:: DOCUMENT EXTRACT ::
+ + +
Last week was a tough one and this one is destined to be tougher. Our beloved dog
is failing terribly and it looks like she may not be around another week. I feel guilty
even saying that, like I'm betraying her or something, but we had her to a specialist
in Yonkers last week and she is diagnosed with megaesophagus(causes constant vomiting)
and her back legs are losing function either to degenerative myelopathy(doctor calls
it Lou Gehrig's for dogs) or a serious disc problem that would require major surgery.
She is close to 13 and her quality of life is not good anymore. Tim is carrying all 65 pounds
of her up and down flights of stairs which he should not be doing and I have been doing it
also. (The small set of stairs and just down. I'm not nearly as macho as Tim.) As always,
the hardest thing is going to be seeing our daughter suffer. She is an animal lover and
has never been without this dog. We will not get a puppy as it is time to start travelling to
all the places we've wanted to go. I also feel pretty guilty that Tim and Olivia are going through
this pain. It was my idea to get a dog. Tim was totally against it as his dog died in his arms and
he never wanted to go through that again. I was not working and lonely and Tim was working so much that I told him it was
either a dog or a boyfriend. He told me to get a boyfriend. But she has had a good life. I hate to
see her suffer and it's just her time. We will be devastated and adding this to some of the other
really stressful things that are going on in our life, we have been ready to move to a deserted island. I think it's time to go hit some poor therapist's couch and unload some of this misery.
+ + +
:: MATERIAL PROVIDED ::
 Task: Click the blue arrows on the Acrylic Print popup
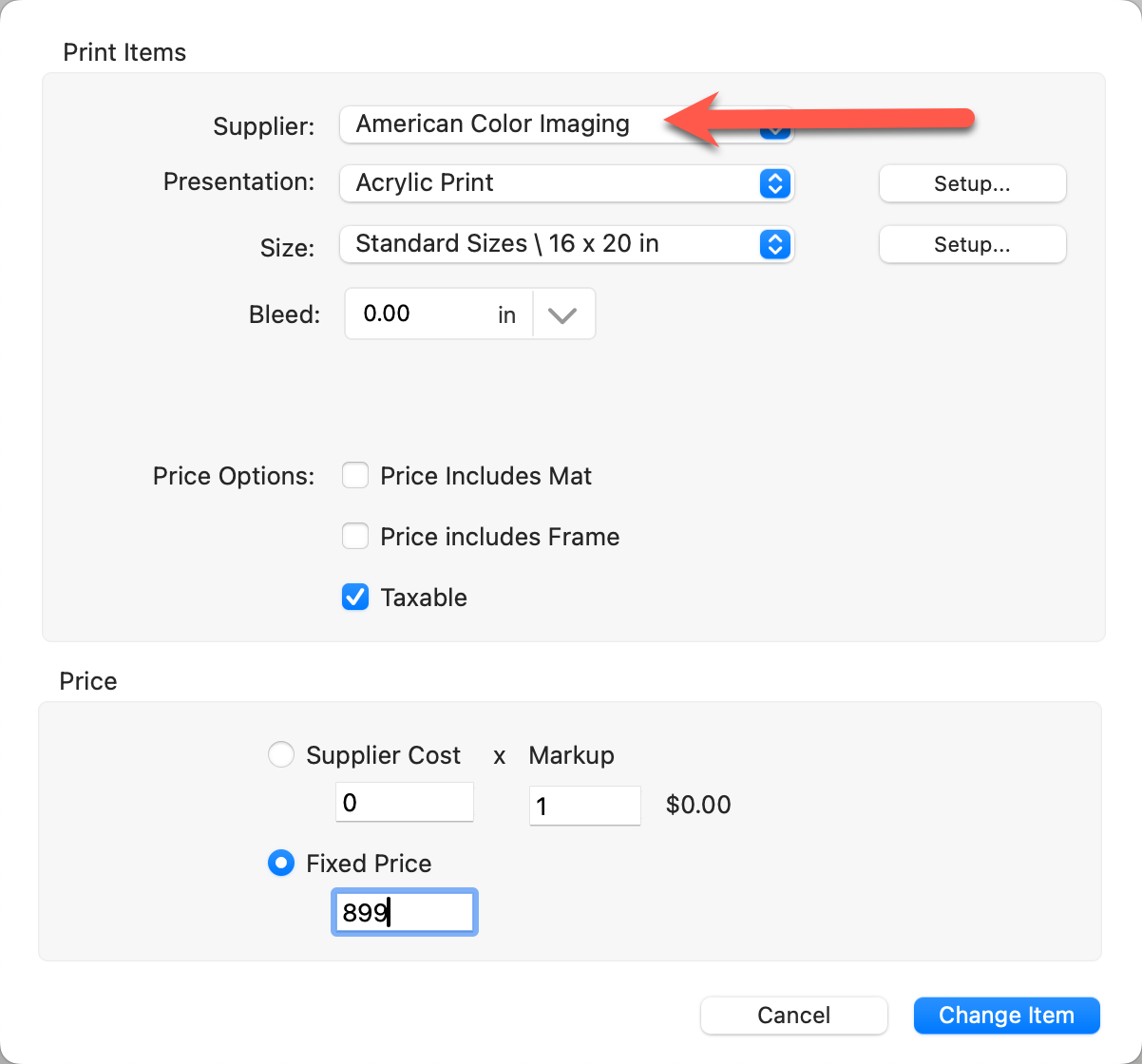pyautogui.click(x=775, y=183)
+ + +
:: REQUIRED ACTIONS ::
#1 From the post about the family's ailing dog, list the conditions that the post says the Yonkers specialist either diagnosed or gave as possible causes of the loss of function in her back legs.
#2 Continue the post about the family's ailing dog from the point where it stops.

:: YOUR RESPONSES ::
#1
Megaesophagus
Degenerative myelopathy
A serious disc problem

#2
My mom and sister could sure use a break I'm sure. This girl can VENT I'll tell ya. I don't know
if it will help but it might be worth the co-pay if I can just sleep on the couch for 45 minutes uninterrupted! Do they even use couches? If I can't nap, forget the whole thing! Anyway,
just gonna take things a day at a time and try to keep Olivia really busy. Sophie is a great
doggie and a very loving "sister" to Livvy. She will be missed.